Given exercise — Quote the listing from the line containing "Toggle the лог logarithmic scale" through the line containing "coord(190,324)", character for character.

Material supplied —
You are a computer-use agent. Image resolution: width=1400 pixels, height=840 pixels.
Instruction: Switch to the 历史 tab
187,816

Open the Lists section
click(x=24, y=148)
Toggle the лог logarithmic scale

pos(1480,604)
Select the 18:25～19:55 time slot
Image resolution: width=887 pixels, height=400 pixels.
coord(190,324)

...

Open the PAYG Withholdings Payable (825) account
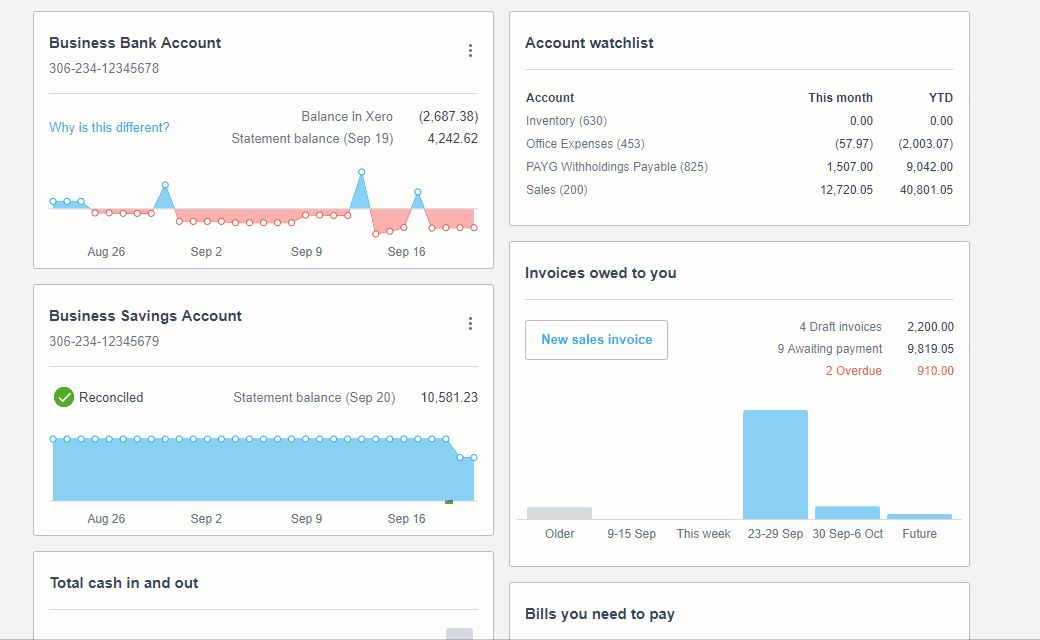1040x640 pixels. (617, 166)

Full answer —
Toggle the лог logarithmic scale

pos(1480,604)
Select the 18:25～19:55 time slot
Image resolution: width=887 pixels, height=400 pixels.
coord(190,324)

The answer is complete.